Efficient Silencing of Gene Expression by an ASON–Bulge–DNAzyme Complex

Jianzhong Yi 1,*, Chengqian Liu 1
Editor: Joseph Najbauer2
PMCID: PMC3072403  PMID: 21490924

Abstract

Background

DNAzymes are DNA molecules that can directly cleave cognate mRNA, and have been developed to silence gene expression for research and clinical purposes. The advantage of DNAzymes over ribozymes is that they are inexpensive to produce and exhibit good stability. The “10-23 DNA enzyme” is composed of a catalytic domain of 15 deoxynucleotides, flanked by two substrate-recognition domains of approximately eight nucleotides in each direction, which provides the complementary sequence required for specific binding to RNA substrates. However, these eight nucleotides might not afford sufficient binding energy to hold the RNA substrate along with the DNAzyme, which would interfere with the efficiency of the DNAzyme or cause side effects, such as the cleavage of non-cognate mRNAs.

Methodology

In this study, we inserted a nonpairing bulge at the 5′ end of the “10–23 DNA enzyme” to enhance its efficiency and specificity. Different sizes of bulges were inserted at different positions in the 5′ end of the DNAzyme. The non-matching bulge will avoid strong binding between the DNAzyme and target mRNA, which may interfere with the efficiency of the DNAzyme.

Conclusions

Our novel DNAzyme constructs could efficiently silence the expression of target genes, proving a powerful tool for gene silencing. The results showed that the six oligo bulge was the most effective when the six oligo bulge was 12–15 bp away from the core catalytic domain.

Introduction

At least four different approaches have been used for gene silencing to date, these include: gene knockout by homologous recombination [1]; antisense inhibition by the use of synthetic oligonucleotides that hybridize with DNA or RNA [2], [3], [4]; cleavage of target mRNA by ribozymes or DNAzymes [5]; and RNA interference by inducing the endogenous siRNA process pathway [6], [7]. Studies by Paterson et al. (1977) demonstrated that gene expression could be modified through the use of exogenous nucleic acids that were complementary to target RNAs. Zamecnik and Stephenson (1978) inhibited the replication of Rous sarcoma virus by the use of a short antisense DNA oligonucleotide (ASON) that was reverse complementary to a particular transcript of the virus [8]. ASONs or ASON analogs are often employed for in vivo antisense applications due to their stability and nuclease resistance [9], [10], [11]. Generally, these molecules block gene expression by hybridizing to the target mRNA, resulting in subsequent double-helix formation which inhibits transcript processing or translation. Furthermore, cellular RNases are able to bind to the DNA–RNA duplex and hydrolyze the mRNA, resulting in increased mRNA transcript degradation [12], [13], [14].

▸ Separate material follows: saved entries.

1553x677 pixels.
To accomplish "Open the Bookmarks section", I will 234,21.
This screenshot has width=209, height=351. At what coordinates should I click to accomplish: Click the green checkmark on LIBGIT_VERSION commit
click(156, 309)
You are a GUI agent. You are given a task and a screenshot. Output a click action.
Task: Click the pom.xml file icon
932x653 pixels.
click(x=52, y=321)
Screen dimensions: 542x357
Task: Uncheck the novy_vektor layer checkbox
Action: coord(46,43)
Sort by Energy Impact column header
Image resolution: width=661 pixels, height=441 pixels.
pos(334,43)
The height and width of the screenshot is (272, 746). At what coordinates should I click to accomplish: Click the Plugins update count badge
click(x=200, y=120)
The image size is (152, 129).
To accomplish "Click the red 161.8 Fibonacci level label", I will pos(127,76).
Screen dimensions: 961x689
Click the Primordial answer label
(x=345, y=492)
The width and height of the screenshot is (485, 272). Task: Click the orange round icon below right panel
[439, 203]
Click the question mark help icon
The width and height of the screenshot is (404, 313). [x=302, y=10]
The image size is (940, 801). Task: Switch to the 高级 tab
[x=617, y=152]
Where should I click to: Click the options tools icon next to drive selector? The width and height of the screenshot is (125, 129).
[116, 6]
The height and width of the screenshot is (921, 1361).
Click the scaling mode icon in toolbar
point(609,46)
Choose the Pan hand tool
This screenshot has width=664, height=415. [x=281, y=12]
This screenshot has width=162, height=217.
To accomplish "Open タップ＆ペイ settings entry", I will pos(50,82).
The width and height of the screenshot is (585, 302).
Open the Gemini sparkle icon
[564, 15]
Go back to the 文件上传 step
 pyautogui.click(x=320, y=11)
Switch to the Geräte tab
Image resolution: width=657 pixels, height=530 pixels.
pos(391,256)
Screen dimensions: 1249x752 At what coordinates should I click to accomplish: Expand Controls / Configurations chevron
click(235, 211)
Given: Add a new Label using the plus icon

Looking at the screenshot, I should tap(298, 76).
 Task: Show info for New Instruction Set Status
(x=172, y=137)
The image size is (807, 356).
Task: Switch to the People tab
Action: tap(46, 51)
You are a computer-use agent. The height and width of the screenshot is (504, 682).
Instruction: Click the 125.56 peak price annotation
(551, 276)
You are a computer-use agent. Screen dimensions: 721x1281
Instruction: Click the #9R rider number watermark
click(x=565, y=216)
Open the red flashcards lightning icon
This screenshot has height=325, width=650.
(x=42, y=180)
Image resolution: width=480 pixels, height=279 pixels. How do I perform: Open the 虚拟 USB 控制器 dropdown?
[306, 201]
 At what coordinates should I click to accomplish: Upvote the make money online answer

Breaker and Joyce (1994) made the assumption that because RNA and DNA are similar chemical compounds, DNA molecules with enzymatic activity could also be developed as ribozymes. This proposition led to the development of a DNA enzyme identified from a library of >1,000 different DNA molecules by successive rounds of in vitro selective amplification. The selected molecule was designated the “10–23 DNA enzyme,” and was composed of a catalytic domain of 15 deoxynucleotides flanked by two substrate-recognition domains of ∼8 nucleotides on each side [15], [16], [17]. The recognition sequences provided the specificity for binding to target RNA substrates and supplied the binding energy required to hold the RNA substrate with the DNAzyme [18], [19]. Although DNAzymes are less costly and more stable than ribozymes, they still encounter problems such as stability, efficiency and specificity to target mRNAs [20], [21]. Their complexes with RNA are less stable than the corresponding RNA:RNA duplexes, hence, mismatches might be generated during their interactions with non-target mRNAs, such as the mRNAs from other members of a gene family, resulting in non-specific cleavage [22], [23], [24], [25]. In this study, we introduced new bulge structure at the 5′ end of the “10–23” deoxyribozyme to enhance the efficiency and specificity of the DNAzyme.

Results

Design and synthesis of ASON–Bulge–DNAzymes

In this study, we designed different sizes of bulges at different positions at the 5′ end of the regular DNAzyme. A non-matching bulge will avoid strong binding between the DNAzyme and target mRNA, which may interfere with the efficiency of the DNAzyme. Furthermore, the bulge structure would activate cellular RNases to hydrolyze the mRNA, resulting in increased mRNA transcript degradation. We introduced different sized oligo loops between the DNAzyme core sequence and the ASON sequence (Figure 1).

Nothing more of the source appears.